All posts by Sofia Prado-Irwin

Evolution 2016: Combat and Display Traits Are Condition Dependent in a Central American Anole

IMG_4616Many exaggerated phenotypic traits, such as the large and colorful dewlaps of male anoles, increase fitness of individuals who possess them. But these traits are often energetically costly. Too high an investment in showy or extreme traits can come at the cost of an individual’s health and performance. Such traits are therefore said to be condition-dependent; that is, individuals will not develop them unless they are already in a healthy condition.

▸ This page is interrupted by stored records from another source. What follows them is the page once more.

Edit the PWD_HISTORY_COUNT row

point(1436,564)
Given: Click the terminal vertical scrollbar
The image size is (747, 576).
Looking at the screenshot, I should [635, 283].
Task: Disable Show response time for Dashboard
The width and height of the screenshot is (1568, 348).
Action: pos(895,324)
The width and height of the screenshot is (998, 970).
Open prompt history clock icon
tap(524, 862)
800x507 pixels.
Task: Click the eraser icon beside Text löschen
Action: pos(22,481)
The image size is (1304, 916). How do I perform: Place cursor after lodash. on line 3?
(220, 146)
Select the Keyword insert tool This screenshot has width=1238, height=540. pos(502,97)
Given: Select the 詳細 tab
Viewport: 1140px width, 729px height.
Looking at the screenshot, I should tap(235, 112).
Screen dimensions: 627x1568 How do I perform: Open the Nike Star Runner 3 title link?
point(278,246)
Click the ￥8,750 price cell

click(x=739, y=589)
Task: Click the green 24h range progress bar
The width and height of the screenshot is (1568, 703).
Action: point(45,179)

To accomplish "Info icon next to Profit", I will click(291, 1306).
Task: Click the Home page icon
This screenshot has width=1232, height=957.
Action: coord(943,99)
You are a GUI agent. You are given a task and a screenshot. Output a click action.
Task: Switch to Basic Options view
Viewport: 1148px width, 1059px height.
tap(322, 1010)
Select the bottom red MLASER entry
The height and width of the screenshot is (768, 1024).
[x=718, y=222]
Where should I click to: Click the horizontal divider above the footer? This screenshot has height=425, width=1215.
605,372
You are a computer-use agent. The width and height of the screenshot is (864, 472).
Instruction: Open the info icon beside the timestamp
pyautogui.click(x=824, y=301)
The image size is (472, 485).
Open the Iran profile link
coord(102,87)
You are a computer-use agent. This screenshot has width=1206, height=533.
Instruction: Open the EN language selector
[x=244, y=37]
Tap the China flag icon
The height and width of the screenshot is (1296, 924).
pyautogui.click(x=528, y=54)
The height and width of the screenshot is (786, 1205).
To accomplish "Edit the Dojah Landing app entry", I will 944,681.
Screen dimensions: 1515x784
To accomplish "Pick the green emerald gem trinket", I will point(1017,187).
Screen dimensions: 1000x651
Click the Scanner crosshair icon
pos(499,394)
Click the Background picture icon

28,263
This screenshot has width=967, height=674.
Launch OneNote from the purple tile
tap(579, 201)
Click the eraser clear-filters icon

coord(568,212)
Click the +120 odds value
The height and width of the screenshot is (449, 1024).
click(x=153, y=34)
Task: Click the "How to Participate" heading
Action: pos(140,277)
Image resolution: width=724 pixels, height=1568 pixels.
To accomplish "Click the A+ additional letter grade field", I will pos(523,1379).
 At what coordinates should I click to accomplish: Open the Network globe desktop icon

John David Curlis and colleagues explored  several potential condition-dependent traits in two closely related Central American Anolis species, A. limifrons and A. humilis. He quantified a number of sexually and naturally selected traits and tested whether they varied by body condition to see whether any of them were condition dependent, and whether the degree of condition dependence varied between two closely related species. None of the traits he tested were condition dependent in A. limifrons, but two traits – jaw width and dewlap size – were condition dependent in A. humilis. He therefore concluded that the degree of condition dependence of these traits is evolutionarily labile. In addition, A. humilis dewlaps are generally larger than A. limifrons, which suggests that condition dependence may be a more important force affecting traits that are subjected to stronger sexual selection. Taken together, these results suggest that condition-dependence of sexually-selected traits may be playing a role in dewlap diversity (and perhaps other phenotypic traits) throughout Anolis lizards.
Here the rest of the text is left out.